▶ [PROVIDED PASSAGE]
++++++++++++++++++++
Charles S. Hamilton, for the appellant (plaintiff).

Bernard E. Lynch and Edwin S. Thomas, for the appellee (defendant).


The assignments of error, in so far as they relate to the charge and refusals to charge, may, with one or two exceptions, be classified into three groups, to wit: (1) those which criticize the court's instructions as to what constitutes negligence; (2) those which complain of the court's refusal to instruct the jury as a matter of law that certain conduct in the defendant would constitute negligence; and (3) those which complain of the action of the court in submitting to the jury, as a question of fact to be determined by them upon the evidence, whether or not the defendant was guilty of negligence in the premises.

In that portion of the charge where the trial judge undertook to define and describe negligence, he said: "Now, negligence, as the term may be applied in this case, gentlemen, it may be stated, is another term for want of ordinary care. At every turn of this case, gentlemen, you will be confronted with the question was this act, was that act, whether of the plaintiff or the defendant, such as an ordinarily prudent man would not have done, or was this omission or that omission to act, an omission that could not be predicated of a man acting prudently in the circumstances of the case. Now then, ordinary care is the care which may be reasonably expected of a man in the given circumstances. It is not always the same degree of care. A reasonable man in some situations will exercise extraordinary care, and he should do it. And it is yet ordinary care in reference to the circumstances or exigencies of the case; we sometimes say, and well enough, that the greater the danger the greater the necessity for the care. That is a practical consideration for you to take into account with reference to these claims on the one side and the other, as to the situation there, and the occasion demanded for extraordinary attention and care."

The plaintiff concedes that certain of the statements thus made were correct in law. He, however, extracts for criticism two sentences or parts of sentences. Aside from the unfairness of this method of criticism, we fail to see the force of it in either case. It is objected that the court erred because, in speaking of omissions which "could not be predicated of a man acting prudently in the circumstances of the case," he did not qualify the man thus referred to as an ordinarily prudent one. Analyzing this contention, it is, in effect, that prudence of action does not furnish a sufficient standard of duty; that the only prudence which satisfies legal requirements is the prudence of an ordinarily prudent man. This assumed distinction, between prudence in fact when exercised by one man and by another, is too subtle for our appreciation. We had supposed that the law was ever well satisfied with such action as was in fact prudent under the circumstances.

The second passage held up for criticism is the following: "Now then, ordinary care is the care which may be reasonably expected of a man in given circumstances." We infer from the criticism that when the law exacts reasonable care as a rule of conduct, it exacts something which may be in excess of what might be reasonably expected of a man. If so, the law is indeed a hard master. We assume that the law expects only what may be reasonably expected under given circumstances.

Possibly more precise and illuminating language could have been used in some passages of the charge upon this subject than that which the court employed; but we see no statement of bad law, and certainly no statement which, when taken in connection with the context, could by any possibility have made the charge an improper or misleading one.
++++++++++++++++++++
▶ [SUPPLIED ENTRIES]

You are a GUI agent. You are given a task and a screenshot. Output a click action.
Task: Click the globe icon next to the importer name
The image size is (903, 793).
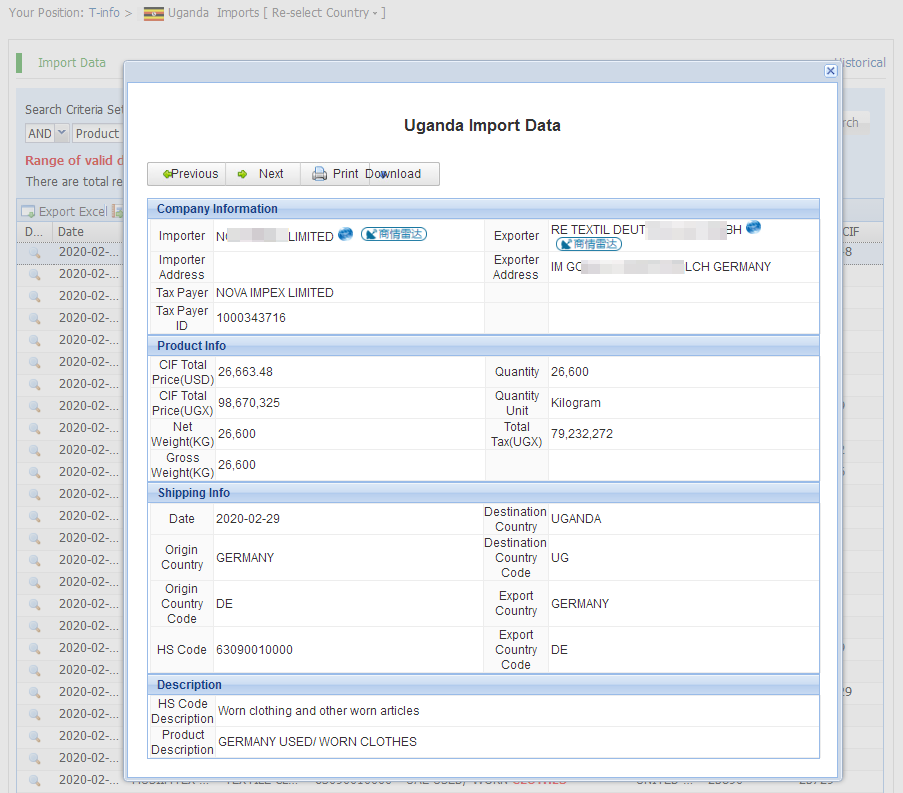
++++++++++++++++++++
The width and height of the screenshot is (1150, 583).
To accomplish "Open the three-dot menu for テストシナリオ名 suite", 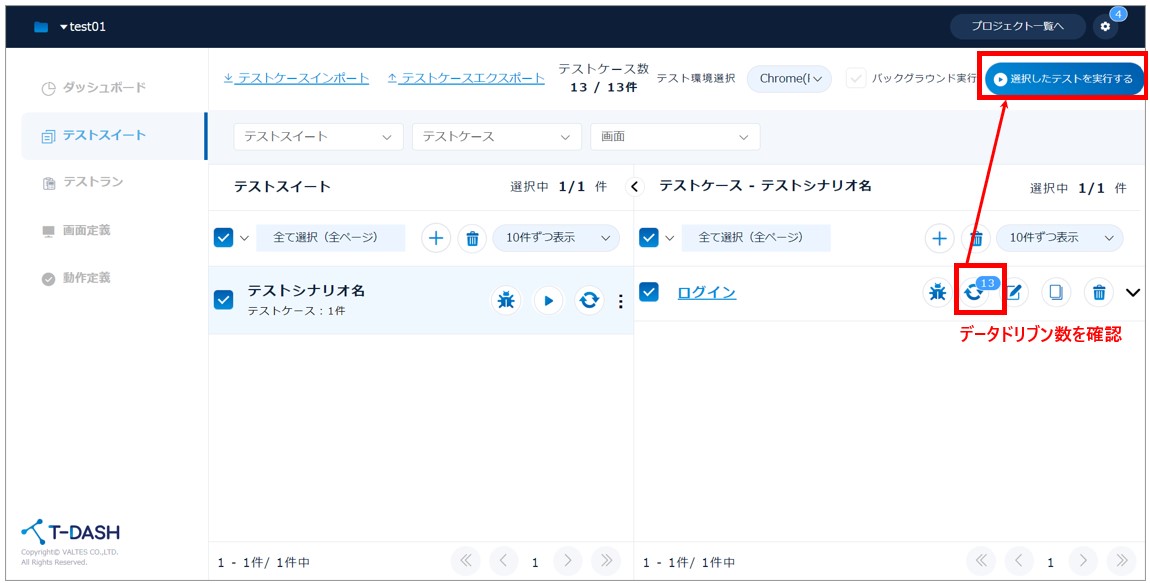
++++++++++++++++++++
▶ [REQUIRED ACTIONS]
1. List every attorney the court opinion names, with the party each one represented.
2. In the court opinion, what did the trial judge call negligence another term for?
3. Summarize the court opinion in two sentences.

▶ [TASK ANSWERS]
1.
- Charles S. Hamilton, for the appellant (plaintiff)
- Bernard E. Lynch, for the appellee (defendant)
- Edwin S. Thomas, for the appellee (defendant)

2. Want of ordinary care.

3. The plaintiff's assignments of error about the jury charge fall into three groups, and the first group attacks the trial judge's definition of negligence as want of ordinary care. The court rejects the plaintiff's objections to two phrases in that definition and finds that, although more precise language was possible, the charge stated no bad law and could not have misled the jury.